» Records for this exercise

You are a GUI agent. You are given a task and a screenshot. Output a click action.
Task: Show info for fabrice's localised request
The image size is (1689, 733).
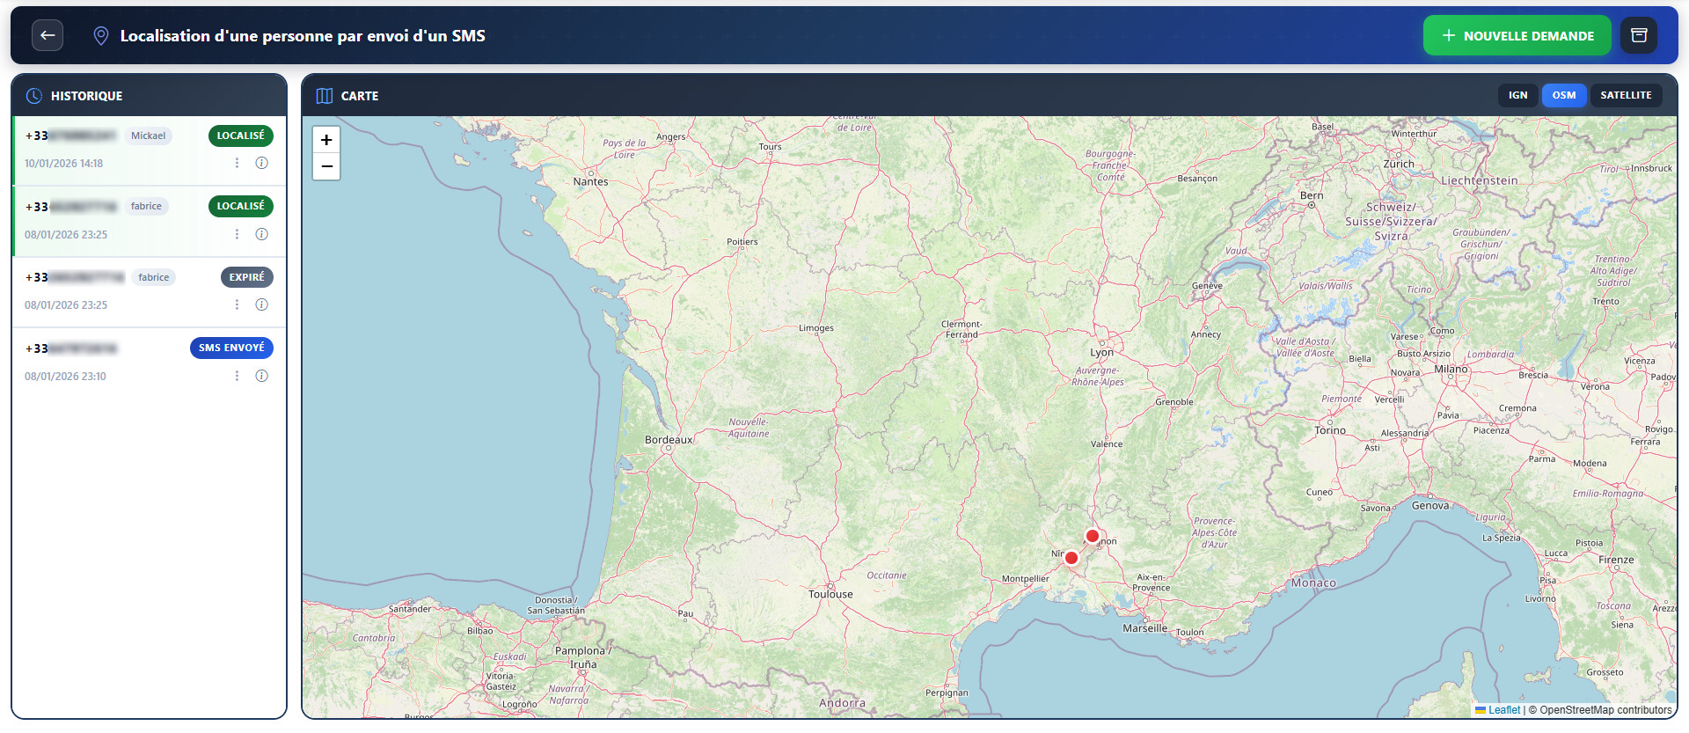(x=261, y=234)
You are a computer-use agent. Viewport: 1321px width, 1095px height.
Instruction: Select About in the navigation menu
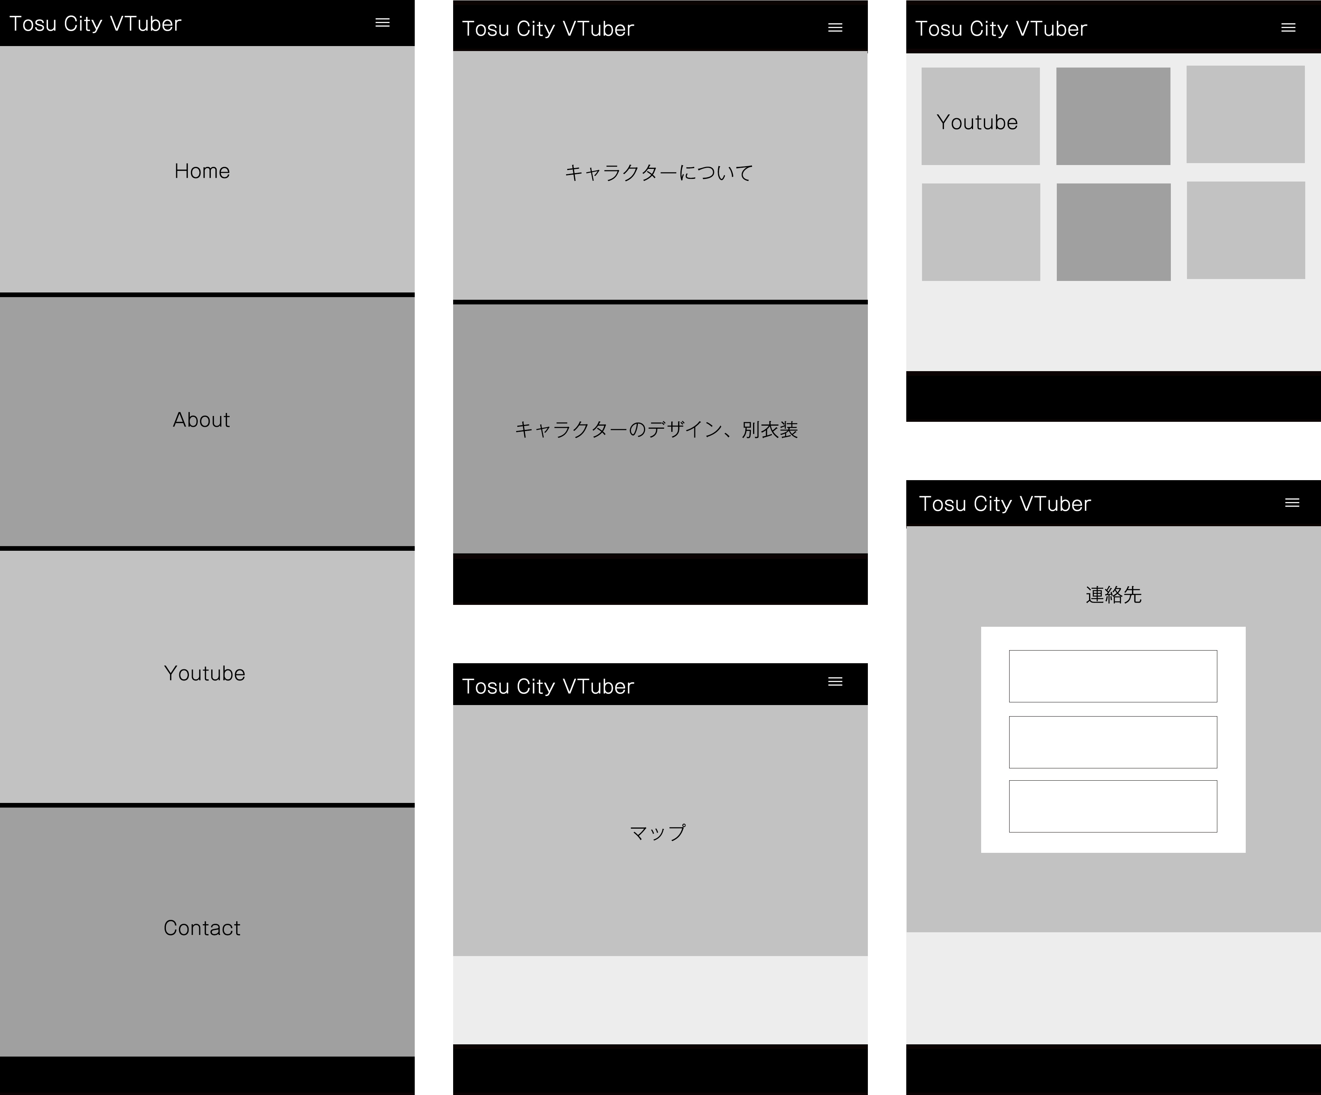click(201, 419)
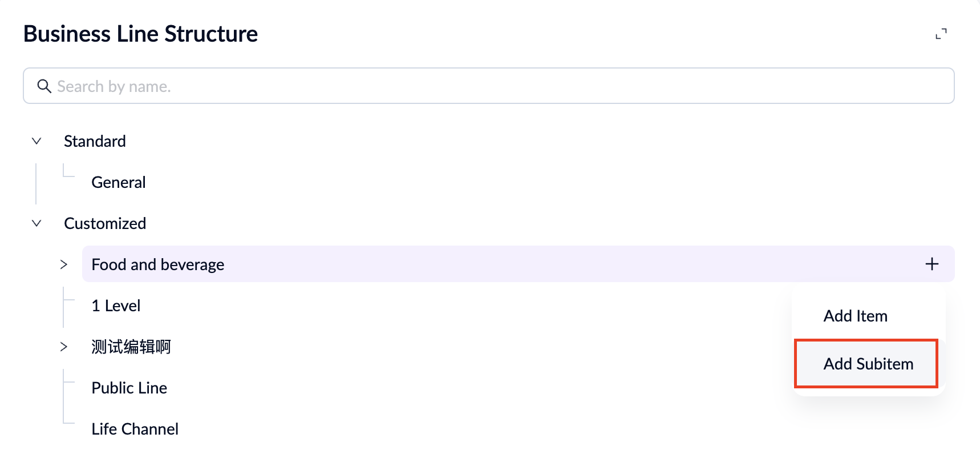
==
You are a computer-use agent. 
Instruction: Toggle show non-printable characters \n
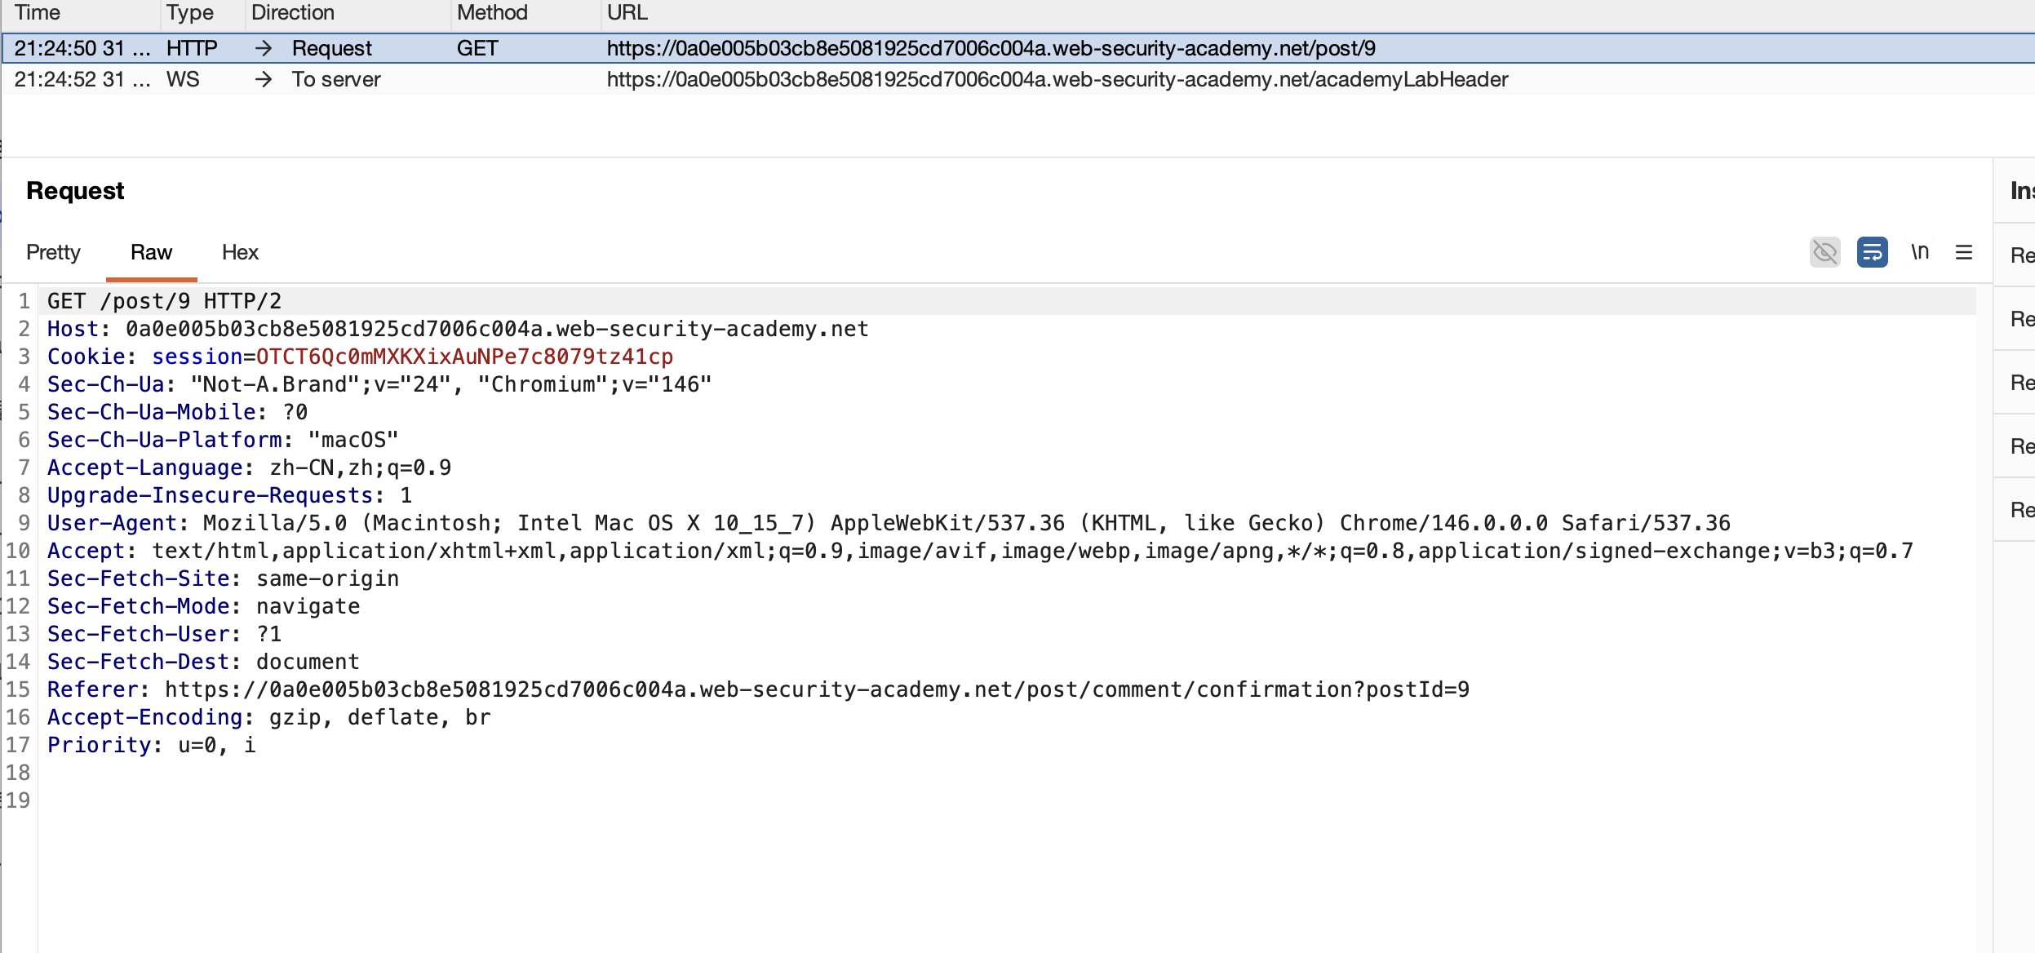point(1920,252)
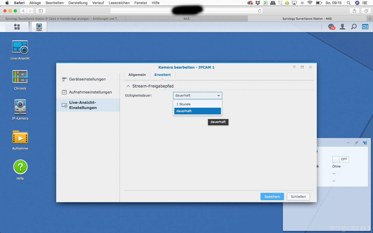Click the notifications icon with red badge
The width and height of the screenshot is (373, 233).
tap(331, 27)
* * *
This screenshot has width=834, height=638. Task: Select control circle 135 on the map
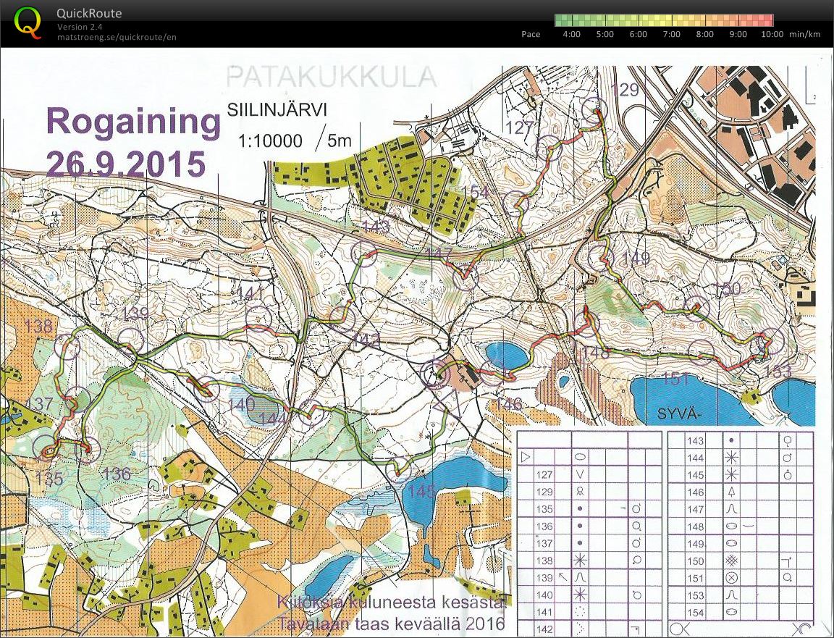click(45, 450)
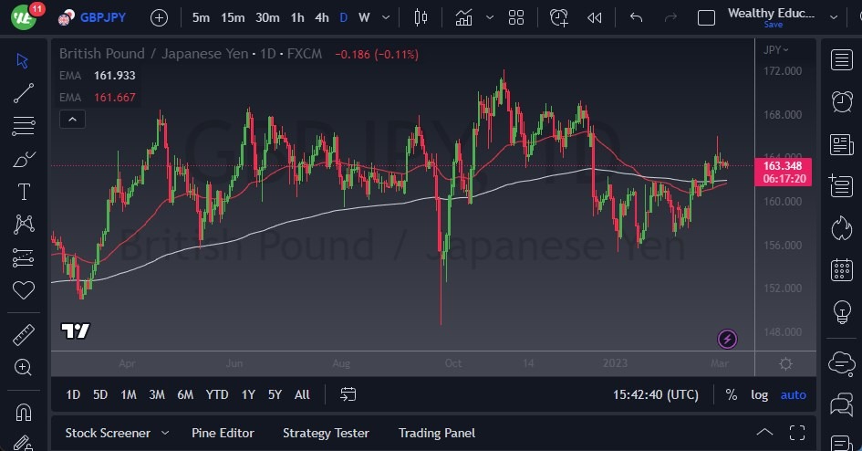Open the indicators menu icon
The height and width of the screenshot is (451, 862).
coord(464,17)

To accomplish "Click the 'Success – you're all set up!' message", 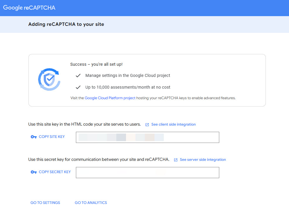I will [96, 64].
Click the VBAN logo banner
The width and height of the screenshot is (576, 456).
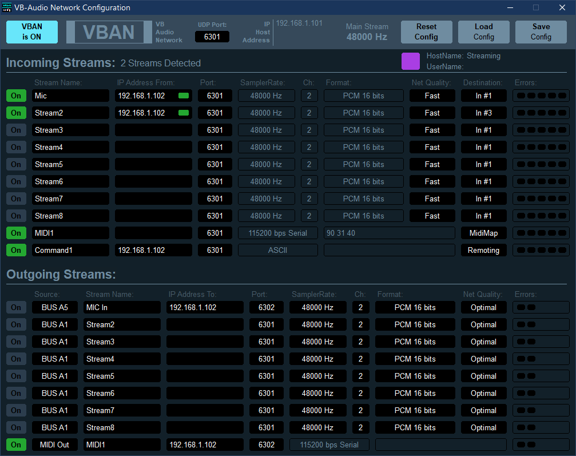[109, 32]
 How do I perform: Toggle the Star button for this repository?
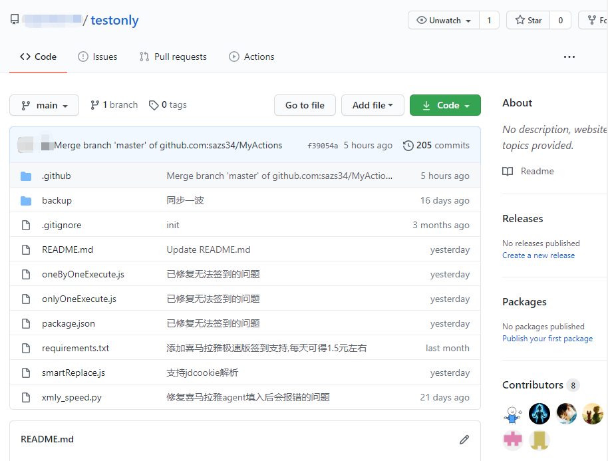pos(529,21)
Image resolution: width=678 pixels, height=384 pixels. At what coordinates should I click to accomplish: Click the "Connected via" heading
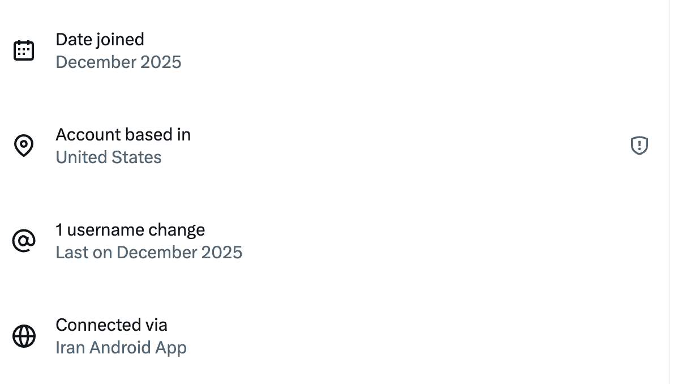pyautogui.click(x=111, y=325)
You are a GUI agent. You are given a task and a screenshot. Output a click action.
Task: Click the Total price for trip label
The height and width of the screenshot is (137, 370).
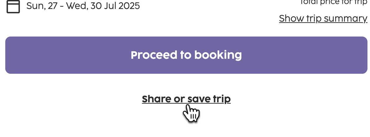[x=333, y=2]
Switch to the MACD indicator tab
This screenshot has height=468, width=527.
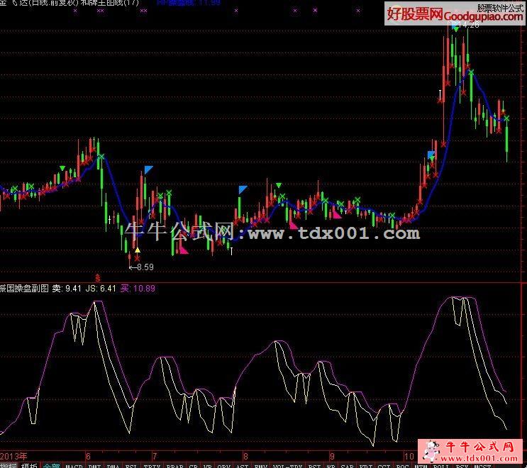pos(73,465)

» Requirement
Rewrite the material above as a numbered list, starting at the line that contains "Click the VBAN logo banner" and ending at the line that contains "pos(73,465)", with blank lines dropped. Leave the pictures out.

» Solution
1. Click the VBAN logo banner
2. The width and height of the screenshot is (576, 456).
3. [109, 32]
4.  How do I perform: Toggle the Star button for this repository?
5. pos(529,21)
6. Image resolution: width=678 pixels, height=384 pixels. At what coordinates should I click to accomplish: Click the "Connected via" heading
7. pyautogui.click(x=111, y=325)
8. You are a GUI agent. You are given a task and a screenshot. Output a click action.
9. Task: Click the Total price for trip label
10. The height and width of the screenshot is (137, 370).
11. [x=333, y=2]
12. Switch to the MACD indicator tab
13. This screenshot has height=468, width=527.
14. pos(73,465)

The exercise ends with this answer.